Rollan heard footsteps on the gravel walk and started away from the window. It was Pia, carrying a pitcher toward the well. Inside, Tarik and Shane continued to argue.
“Overhear anything interesting?” Pia asked, lowering the bucket into the water. She looked tired, her near-constant smile unable to hide the sadness.
“Pia, listen, I’m not a Greencloak, and I’m not a fan of meddling in others’ affairs. I think people should mostly just mind their own business. But I’ve seen what Shane and his allies do. They have no mercy. They kill anyone who gets in their way.”

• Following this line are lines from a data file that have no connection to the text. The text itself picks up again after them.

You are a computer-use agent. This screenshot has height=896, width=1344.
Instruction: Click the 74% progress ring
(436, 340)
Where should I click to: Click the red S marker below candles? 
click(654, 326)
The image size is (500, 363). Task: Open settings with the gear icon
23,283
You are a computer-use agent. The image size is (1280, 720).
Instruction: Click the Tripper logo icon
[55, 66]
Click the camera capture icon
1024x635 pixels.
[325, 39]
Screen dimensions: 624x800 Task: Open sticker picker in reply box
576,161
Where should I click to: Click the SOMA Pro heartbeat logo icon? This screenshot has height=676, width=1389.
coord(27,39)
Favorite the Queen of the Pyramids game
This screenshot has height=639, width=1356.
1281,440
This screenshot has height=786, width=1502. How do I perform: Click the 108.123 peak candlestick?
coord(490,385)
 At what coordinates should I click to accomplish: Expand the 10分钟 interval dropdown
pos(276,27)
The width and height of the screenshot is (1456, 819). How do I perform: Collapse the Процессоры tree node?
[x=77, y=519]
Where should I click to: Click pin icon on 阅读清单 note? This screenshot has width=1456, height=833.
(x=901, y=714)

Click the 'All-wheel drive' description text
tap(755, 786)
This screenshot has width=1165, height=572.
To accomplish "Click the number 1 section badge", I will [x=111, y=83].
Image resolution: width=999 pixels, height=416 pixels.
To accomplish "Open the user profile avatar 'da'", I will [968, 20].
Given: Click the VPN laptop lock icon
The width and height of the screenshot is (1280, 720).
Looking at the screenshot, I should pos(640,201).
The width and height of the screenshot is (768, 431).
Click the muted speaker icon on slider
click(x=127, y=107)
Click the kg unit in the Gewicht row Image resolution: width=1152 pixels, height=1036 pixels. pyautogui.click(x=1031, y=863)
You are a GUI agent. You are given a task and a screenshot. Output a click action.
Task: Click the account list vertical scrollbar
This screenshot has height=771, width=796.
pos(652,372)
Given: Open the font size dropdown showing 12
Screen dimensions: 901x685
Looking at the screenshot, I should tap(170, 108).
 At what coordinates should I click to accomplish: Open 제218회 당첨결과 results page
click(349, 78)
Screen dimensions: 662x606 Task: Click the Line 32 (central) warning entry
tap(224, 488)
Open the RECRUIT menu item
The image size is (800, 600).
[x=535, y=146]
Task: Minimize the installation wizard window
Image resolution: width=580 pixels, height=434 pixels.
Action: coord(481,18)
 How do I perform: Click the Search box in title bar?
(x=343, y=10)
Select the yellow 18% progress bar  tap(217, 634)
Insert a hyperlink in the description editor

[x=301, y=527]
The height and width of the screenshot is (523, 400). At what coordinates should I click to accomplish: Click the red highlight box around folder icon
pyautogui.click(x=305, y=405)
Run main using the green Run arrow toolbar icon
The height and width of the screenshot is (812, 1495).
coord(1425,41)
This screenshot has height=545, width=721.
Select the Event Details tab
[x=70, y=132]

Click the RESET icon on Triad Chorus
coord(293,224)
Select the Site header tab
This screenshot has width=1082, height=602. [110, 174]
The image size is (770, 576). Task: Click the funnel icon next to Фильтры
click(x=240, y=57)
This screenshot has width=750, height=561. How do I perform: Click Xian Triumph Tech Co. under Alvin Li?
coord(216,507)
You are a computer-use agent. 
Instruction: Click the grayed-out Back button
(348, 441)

“And what is their way?” Pia asked calmly, pouring water into the pitcher.
“Destruction,” he said. “Domination. No place is safe. If Shane is already here, the army of Conquerors won’t be far behind. There’s no use hiding from them. Nowhere is safe, and nothing will remain the same. Zhong has fallen. They’re all over Nilo and Eura. Please. Helping us isn’t a choice between keeping your extended life and losing it. It’s a choice between any life at all and total destruction.”
Pia nodded. This didn’t seem to surprise her, and Rollan suddenly wondered if she was old enough to remember the war with the first Devourer.
“You know how to help us find Suka,” he said. “Please. Someone’s going to find her, wake her, claim her talisman. If it’s not us, it will be the Conquerors.”